During the next forty years, it was later calculated, upwards of 1,000 people were rescued from disabled ships by the mortar line. But if Manby thought that his battles had ended there on the darkened beach, he was wrong. His inventions did not meet with the esteem he had hoped for. Despite his energetic lobbying in Parliament, the Admiralty remained suspicious, and the local sailors agitated loudly for his removal. Other, more credible competitors came forward, claiming either to have invented the line before Manby or to have improved it far beyond his original designs. Even his later attempts to establish a lifeboat service to rescue those victims of shipwreck who were stranded farther out to sea met with disapproval or silence. Manby was present at the inaugural meeting of the Royal Society for the Preservation of Life from Shipwreck in 1824, at which the first decision was to award five gold medals: one to the King, one to the Duke of York, one to the Archbishop of Canterbury, and one each to Manby and Sir William Hillary.
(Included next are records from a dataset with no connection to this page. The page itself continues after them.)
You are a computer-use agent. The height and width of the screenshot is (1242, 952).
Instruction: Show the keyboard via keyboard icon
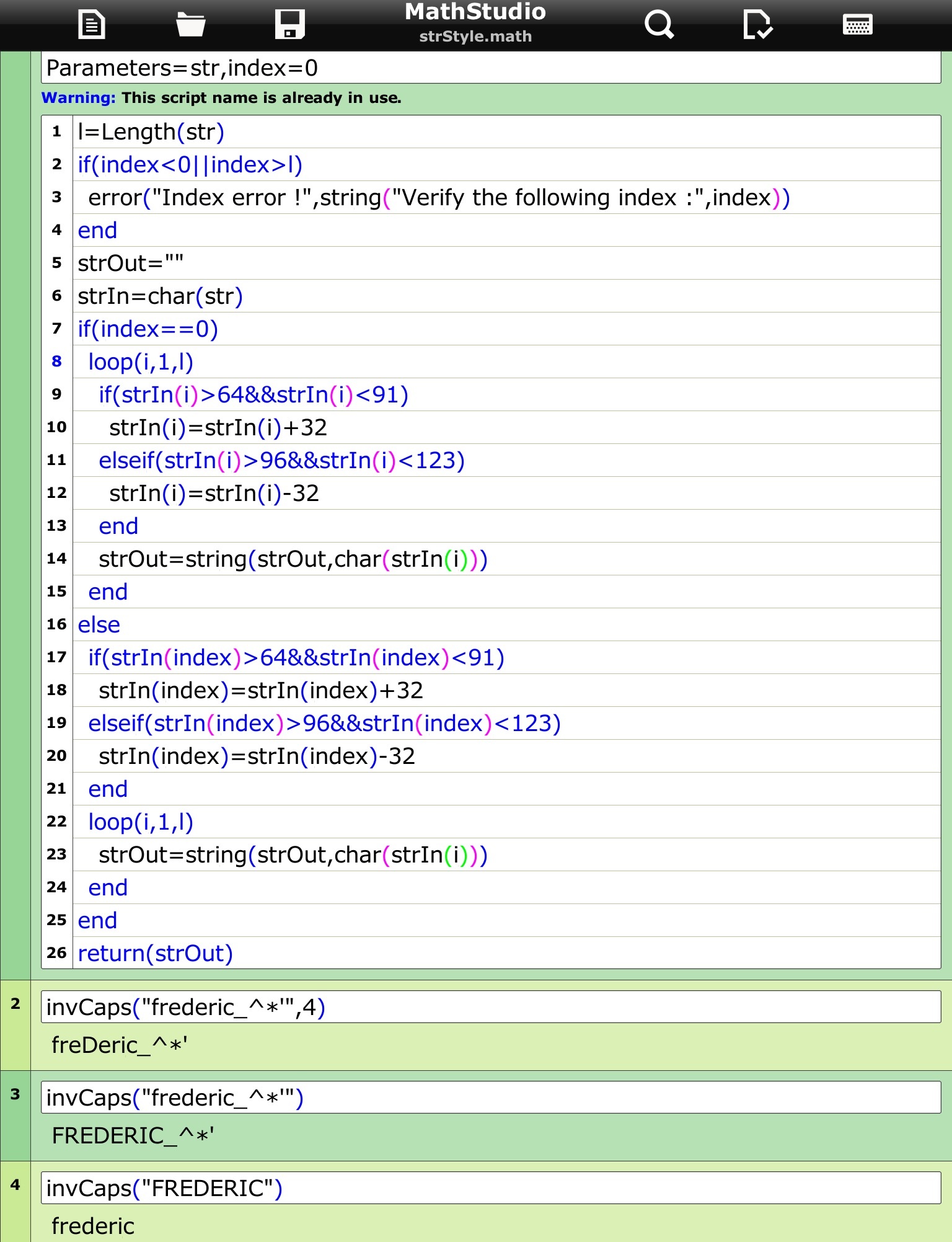pyautogui.click(x=857, y=25)
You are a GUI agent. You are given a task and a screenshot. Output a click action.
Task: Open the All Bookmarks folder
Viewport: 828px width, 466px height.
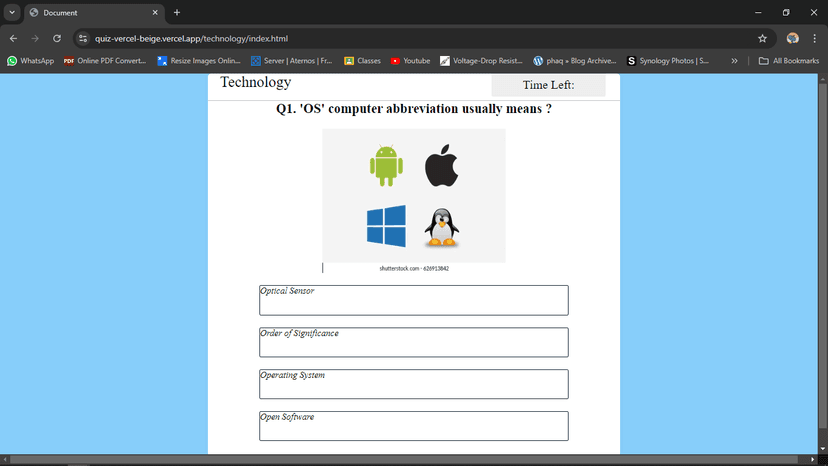[x=788, y=61]
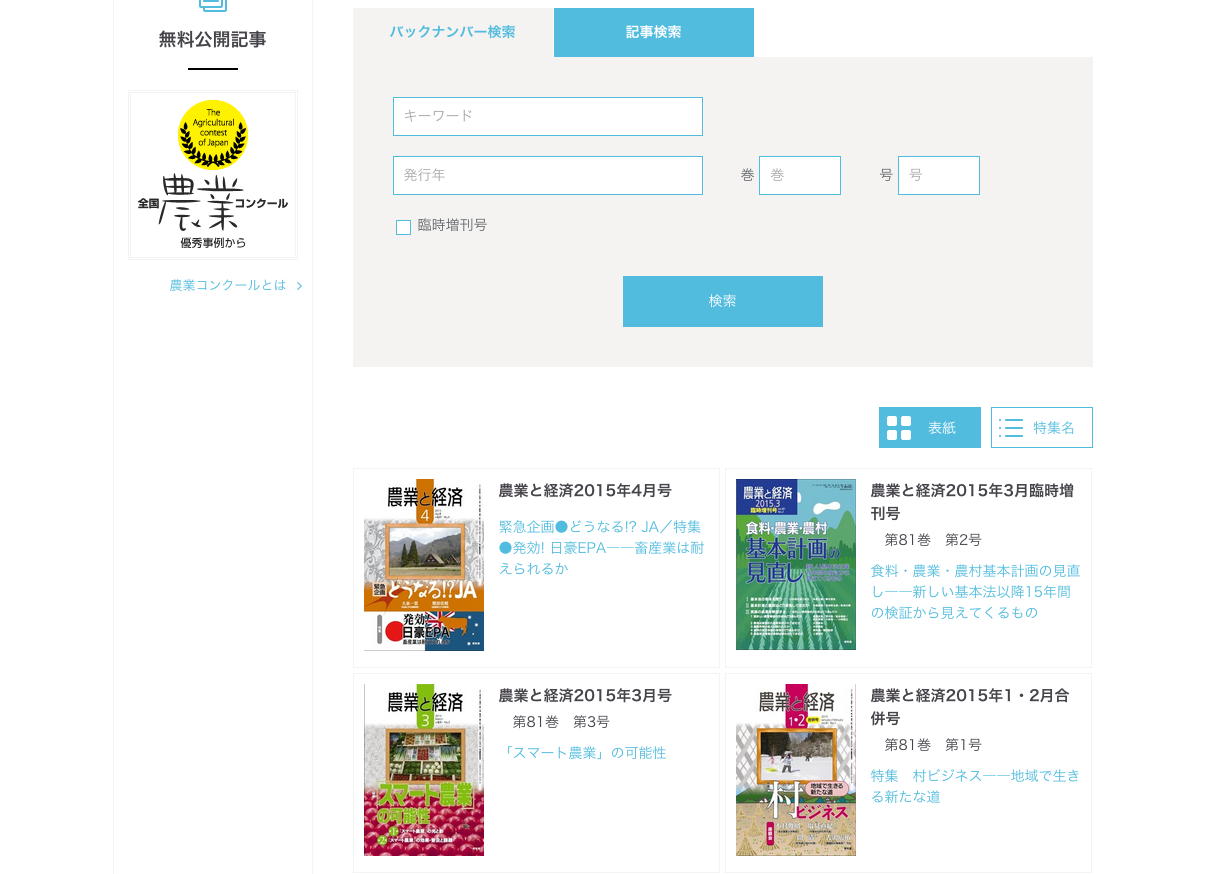The width and height of the screenshot is (1205, 874).
Task: Open the 2015年4月号 cover thumbnail
Action: pyautogui.click(x=424, y=565)
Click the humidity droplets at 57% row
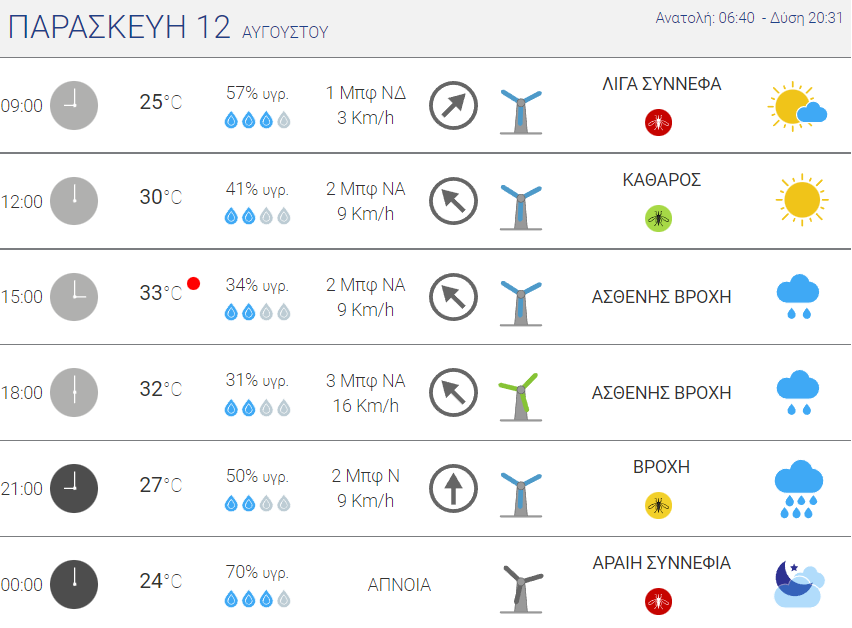This screenshot has width=852, height=628. [x=257, y=121]
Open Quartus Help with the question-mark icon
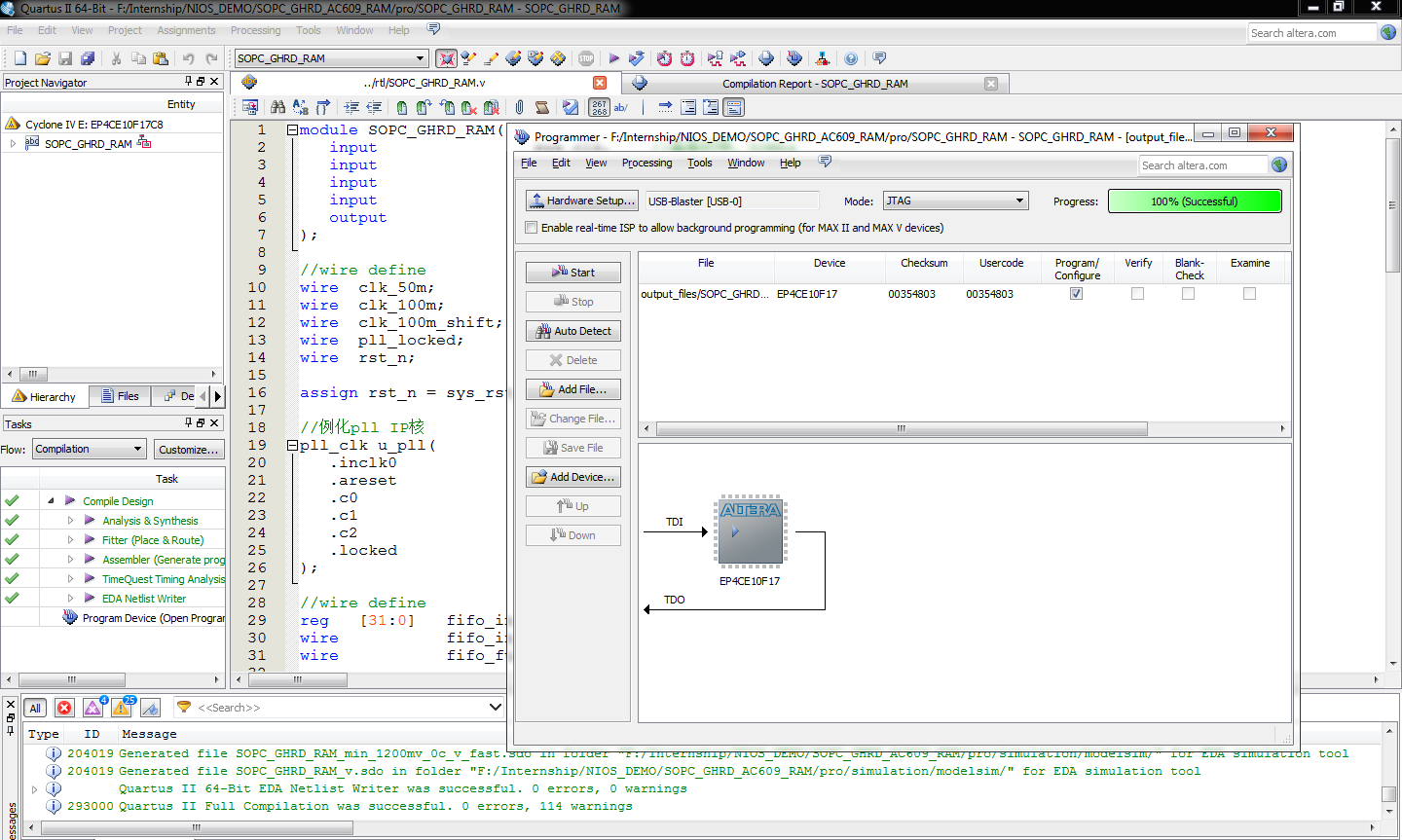The width and height of the screenshot is (1402, 840). click(851, 58)
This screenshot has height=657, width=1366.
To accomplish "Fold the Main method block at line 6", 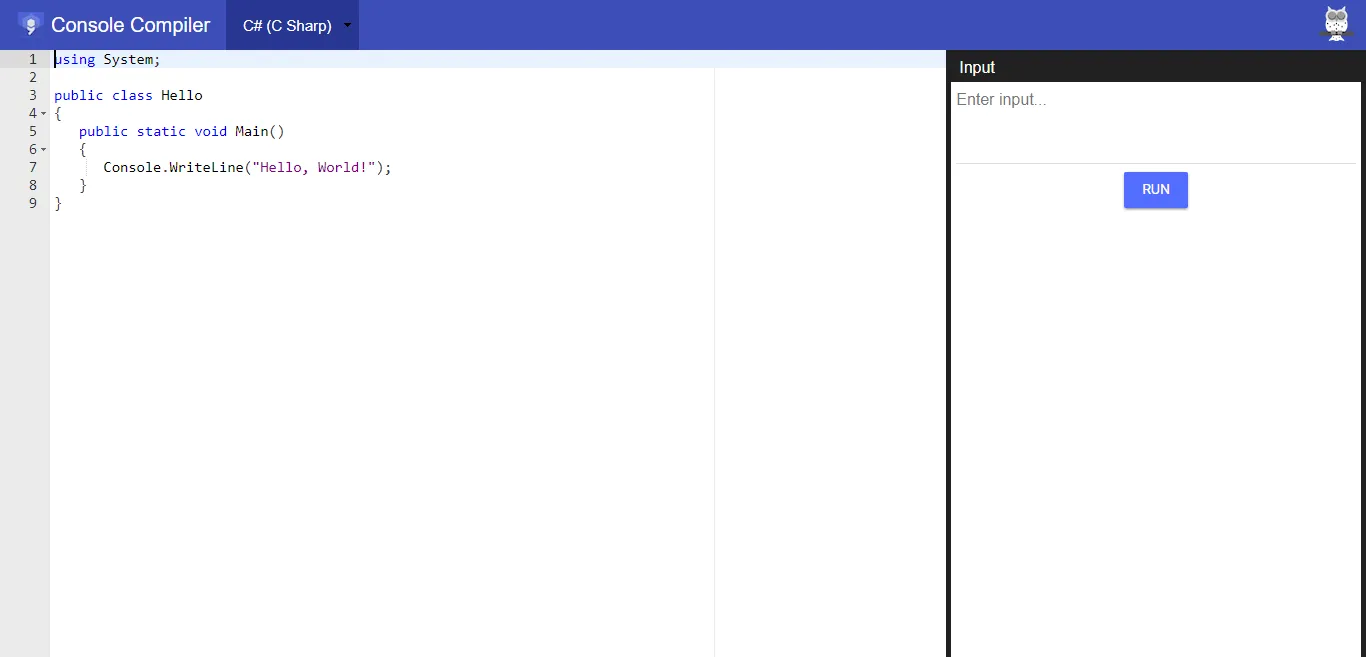I will tap(44, 150).
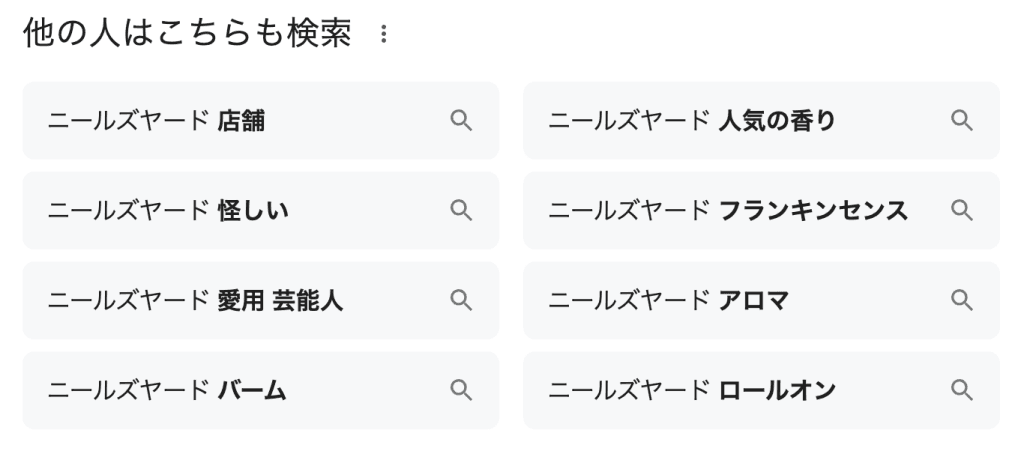Image resolution: width=1024 pixels, height=454 pixels.
Task: Click magnifier icon next to バーム suggestion
Action: 461,390
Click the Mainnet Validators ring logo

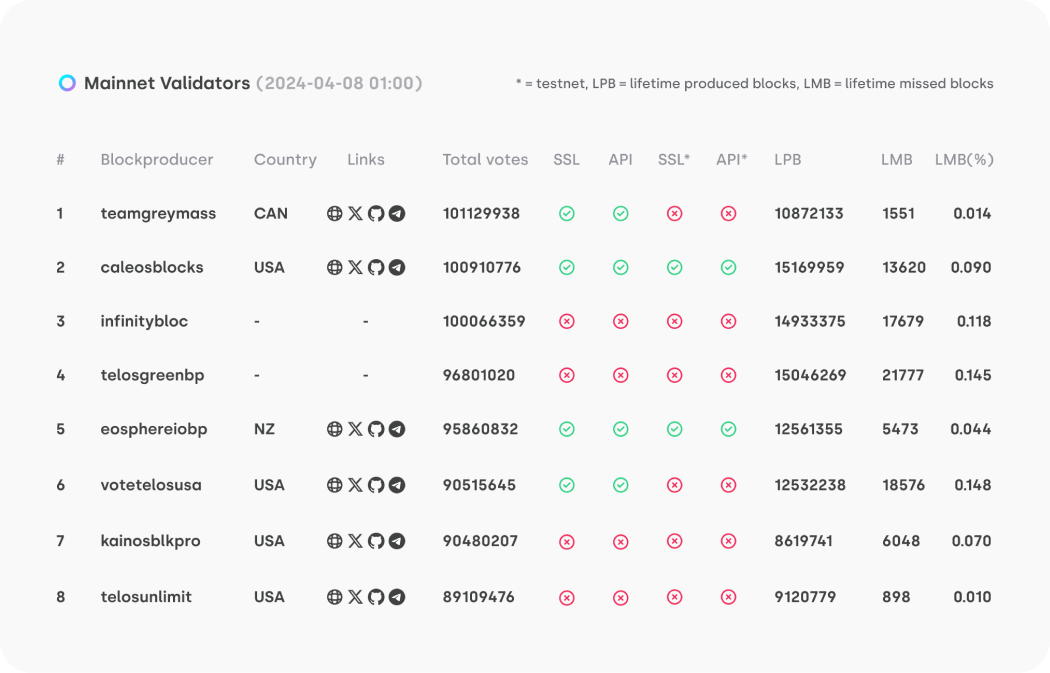tap(67, 83)
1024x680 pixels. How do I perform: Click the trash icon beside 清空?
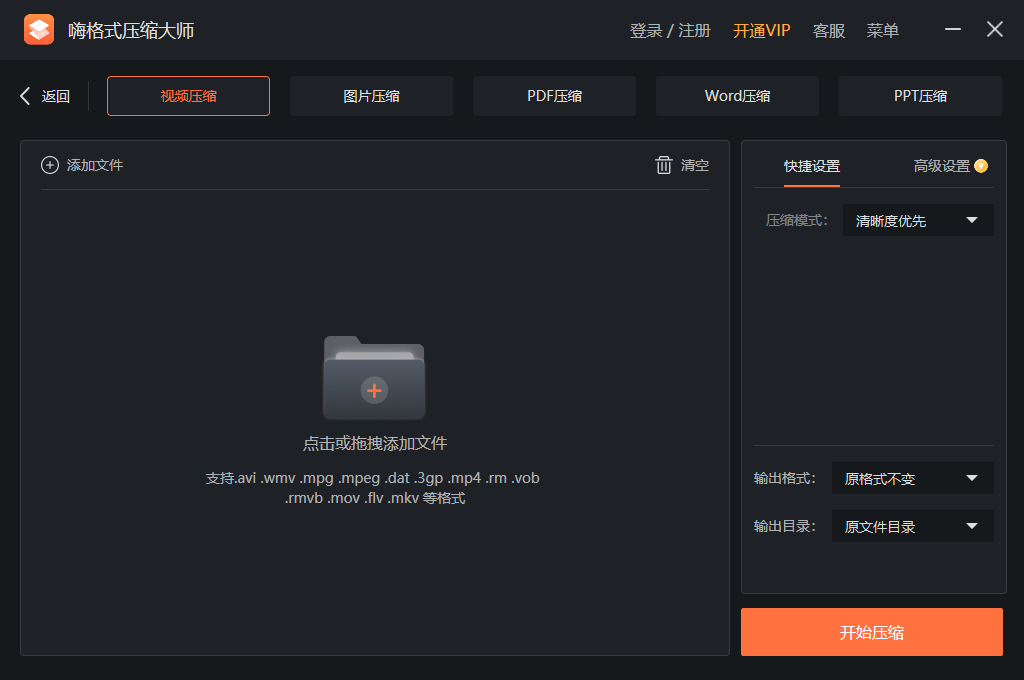(x=664, y=165)
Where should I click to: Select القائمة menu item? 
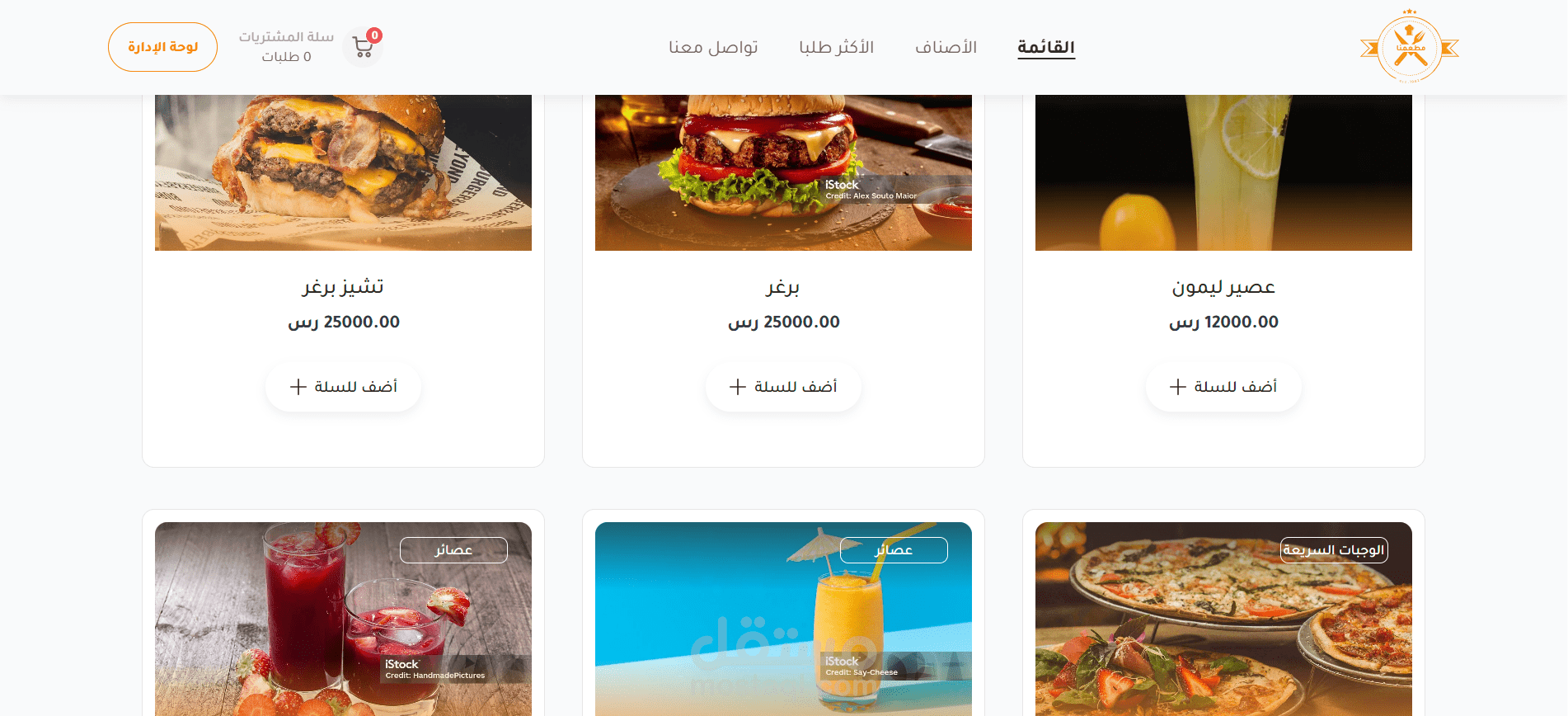1046,47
Manby took the medal, but not the credit. Hillary, a boastful but enterprising Yorkshireman whose career bore a strong resemblance to Manby’s, is now generally honoured as the founding father of the Royal National Lifeboat Institution. Admittedly, Manby did not always help his own cause. He could be pompous and grasping, and was hopelessly vain. His journals and letters are littered with moments when he ‘considered his fortune made’ by the platitudes of a minister or the flattery of a courtier. His efforts often had more to do with his own self-advancement than they did with more generous motives. But for all his deluded grandeur, Manby did achieve great things. After the invention of the mortar line, he spent the rest of his life searching for the recognition he felt he deserved. Just before his death aged eighty-nine, he decided to build a monument commemorating both himself and the mortar line. When completed, he offered it to the town of Yarmouth, which had already built and paid for a statue of Nelson in the town centre. Manby’s memorial was rejected; he was left with nowhere to put it but his own front garden.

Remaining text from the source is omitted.